(1.) THE petitioner is a partnership firm registered with the Registrar of Firms, Hyderabad and is engaged in the business of marketing and distribution of varied products and financing of marketing operations. The petitioner claims that it has had long term business relations for more than 17 years with the respondent being engaged in the business of manufacture and sale of MDF panels having its manufacturing facility at Tohana, Haryana.
(2.) IN 2006, the Managing Director of the respondent -company is stated to have approached the petitioner seeking assistance in marketing the products of the respondent in South India alongwith financing facility for each sale. A Memorandum of Agreement for marketing was thus executed inter -se the parties on 15.04.2006 whereby the petitioner was appointed as a Selling Agent for Sobha Developers. The petitioner was required to pay 97% of the invoice value in advance to the respondent if a customer being identified placed an order for MDF panels and this money was to be utilized by the respondent for manufacture and delivery of the product. The amount was to be repaid to the petitioner alongwith the balance 3% to be treated as sales commission. However, there was shortage in payments made by the respondent from time to time and by March, 2011, a total amount had accumulated to Rs. 92,30,023/ -. The reminders were sent by the petitioner on 04.07.2011, 25.08.2011, 10.10.2011 and 28.09.2011. On 25.10.2011, the respondent is stated to have enclosed with its letter a statement of accounts admitting that a total sum payable was Rs. 92,30,023/ - but had failed to pay the amount. The petitioner came to know that the respondent was apparently in default of several creditors including I.F.C.I. which had initiated proceedings under the Securitisation and Reconstruction of Financial Assets and Enforcement of Security Interest Act, 2002 and had taken control of the property of the respondent situated at Faridabad. This fact came to light on the visit of petitioner 's representative to the factory on 12.02.2012.
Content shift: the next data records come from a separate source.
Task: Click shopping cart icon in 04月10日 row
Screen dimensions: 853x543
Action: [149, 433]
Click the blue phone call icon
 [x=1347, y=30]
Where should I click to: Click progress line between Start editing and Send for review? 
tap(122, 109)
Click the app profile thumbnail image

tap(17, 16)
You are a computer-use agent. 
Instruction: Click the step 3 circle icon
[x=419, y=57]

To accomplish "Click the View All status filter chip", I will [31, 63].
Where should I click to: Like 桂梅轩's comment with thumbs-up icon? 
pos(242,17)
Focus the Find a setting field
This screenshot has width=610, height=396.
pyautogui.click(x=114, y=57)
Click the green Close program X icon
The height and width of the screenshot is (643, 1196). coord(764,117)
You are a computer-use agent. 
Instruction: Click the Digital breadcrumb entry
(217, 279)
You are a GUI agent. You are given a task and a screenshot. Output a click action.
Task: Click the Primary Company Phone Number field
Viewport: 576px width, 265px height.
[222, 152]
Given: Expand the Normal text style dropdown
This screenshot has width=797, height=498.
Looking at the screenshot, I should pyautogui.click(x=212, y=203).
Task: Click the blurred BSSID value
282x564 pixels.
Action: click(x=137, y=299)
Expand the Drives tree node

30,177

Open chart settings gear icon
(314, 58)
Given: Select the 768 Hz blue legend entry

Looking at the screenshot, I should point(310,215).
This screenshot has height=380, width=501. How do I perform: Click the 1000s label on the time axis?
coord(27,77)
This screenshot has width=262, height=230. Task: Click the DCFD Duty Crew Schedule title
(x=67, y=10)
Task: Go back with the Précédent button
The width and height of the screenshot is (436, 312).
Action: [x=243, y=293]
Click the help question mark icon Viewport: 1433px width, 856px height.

(3.) THE petitioner also took steps to seek interim protection qua alienation of assets by filing an Arbitration Petition No. 13 of 2012 under Section 9 of the Arbitration & Conciliation Act, 1996 (hereinafter referred to as 'the said Act ') before District Courts, Faridabad. In reply thereto also, the respondent did not deny the liability and the Arbitration Petition was allowed by the District Judge, Faridabad on 11.10.2012 restraining the respondent from alienating its properties and directing it to furnish the security within a period of one month failing which the petitioner was entitled to take possession of the properties of the respondent. No securities have, however, been forthcoming nor has the petitioner been able to take possession of any assets as the IFCI has exercised its lien. The present petition has been filed under Section 11(6) of the said Act seeking appointment of an Arbitrator in view of the aforesaid facts and circumstances.